▸ **Problem**
Repeat verbatim each line from the line with "1216x571 pixels. Task: Open" to the end of the entries. Pictures do not belong in the copy.

::::

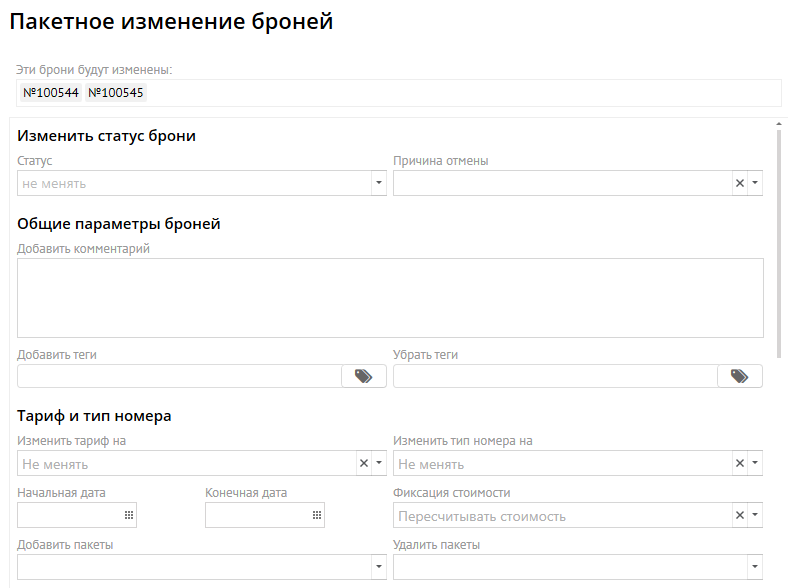The width and height of the screenshot is (788, 588).
Task: Clear the Изменить тариф на selection
Action: tap(364, 463)
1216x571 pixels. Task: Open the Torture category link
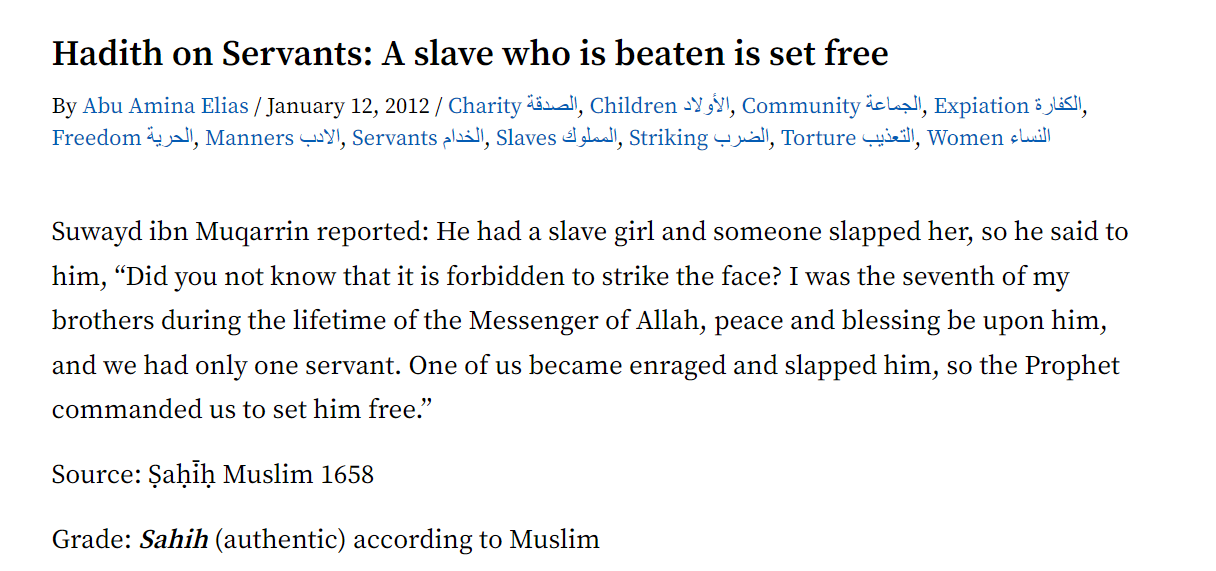(x=848, y=138)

::::

▸ **Output of the task**
1216x571 pixels. Task: Open the Torture category link
(x=848, y=138)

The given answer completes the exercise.